From a financial perspective, my condo has a very well-funded reserve fund. A reserve fund is a fund which is used to maintain or replace the common elements of a condo (such as the roof, HVAC system, exercise room- anything all the owners use or can use). When I was shopping for condos, my real estate agent deliberately screened out condos with under-funded reserve funds. An under-funded reserve fund may result in the condo being unable to pay for repairs and having to levy a “special assessment” on the owners. If the repairs are quite significant (for example, leaky roofs in Vancouver condos), the assessment may be great enough for the owners to borrow money to pay for it. I am lucky enough to know that, short of a huge disaster, my condo will have enough money to replace the common elements.
Thus, if you are looking to buy a condo, always look at the reserve fund or ask your real estate agent about how well the condo is run financially. Even if it is in a great location, poor management may ruin your living/investing experience.
May 25
I attended a seminar last week aimed at credit-proofing and tax savings for self-employed individuals. One of the presentation’s themes is the insurance industry increasing pitching insurance as an investment product. In particular, the presentation addressed universal life insurance as a tax sheltered investment product (Million Dollar Journey has an article about segregated funds which is also another insurance product being pitched as an investment product). I’ll give you the 10,000 foot over-view on universal life insurance and my thoughts (universal life insurance is an extremely complicated product so please take this as merely an overview on the product).
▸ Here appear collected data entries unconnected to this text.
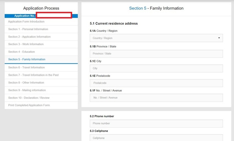234x141 pixels.
Task: Go to Section 8 - Other Information
Action: (x=26, y=83)
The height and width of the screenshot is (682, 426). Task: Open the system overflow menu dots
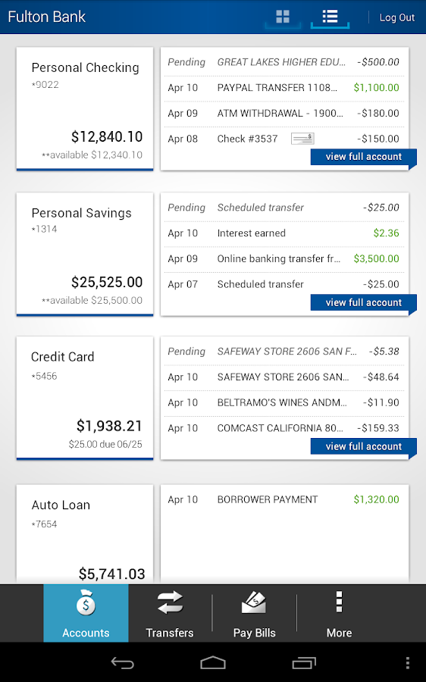tap(407, 663)
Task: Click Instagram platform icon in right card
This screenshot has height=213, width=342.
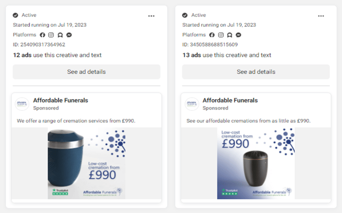Action: [221, 35]
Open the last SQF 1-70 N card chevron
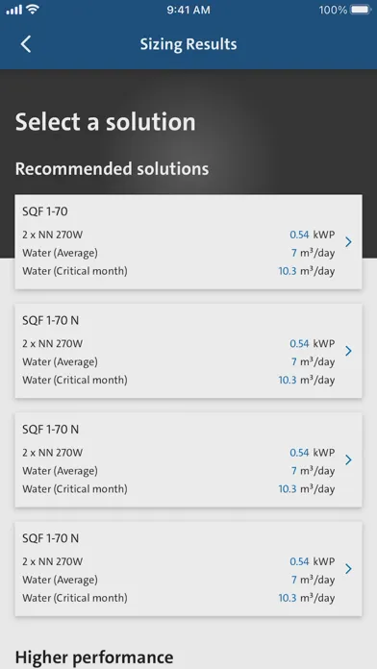Screen dimensions: 377x669 (x=348, y=568)
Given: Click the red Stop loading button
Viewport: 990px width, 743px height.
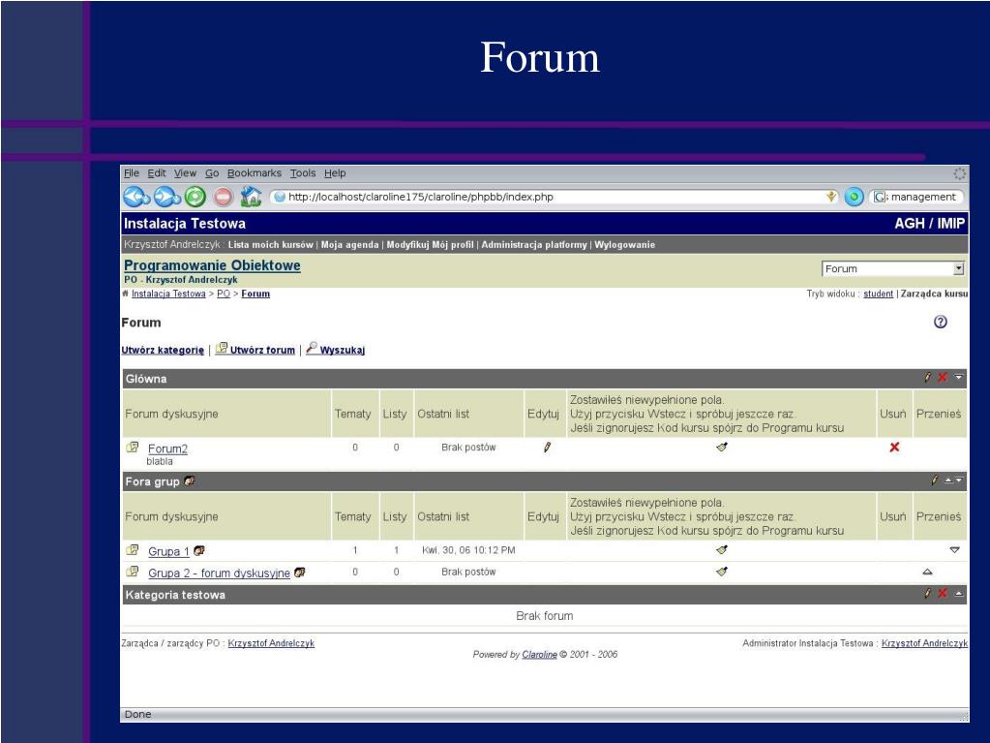Looking at the screenshot, I should 224,197.
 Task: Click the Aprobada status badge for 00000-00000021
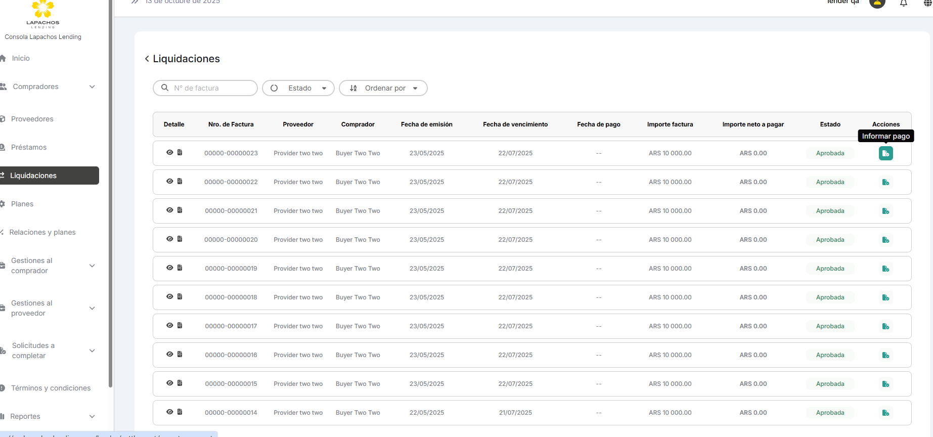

Universal life insurance is a dual product- one part life insurance and one part investment vehicle- with flexible premiums. Your premium is divided between the two portions. Anything excess of your life insurance premium is placed in “cash value” which can be used to invest in mutual funds, GIC’s and other investments. Any tax-free gain from the cash value may be applied to the cost of the insurance so that the policy can become self-funding over time. Universal life is also creditor-proof (in Canada, insurance products, subject to some exceptions, cannot be seized by creditors; RSP’s still are not exempt from creditor seizure).
As a simplified example, look at universal life insurance this way (numbers are hypothetical and for ease of reference only):
- For every $1.00 invested, 50 cents goes to fund the insurance portion and 50 cents goes to cash value which you invest in a mutual fund and/or other products (there are minimums funding requirements for the insurance portion so you cannot fund the cash value entirely).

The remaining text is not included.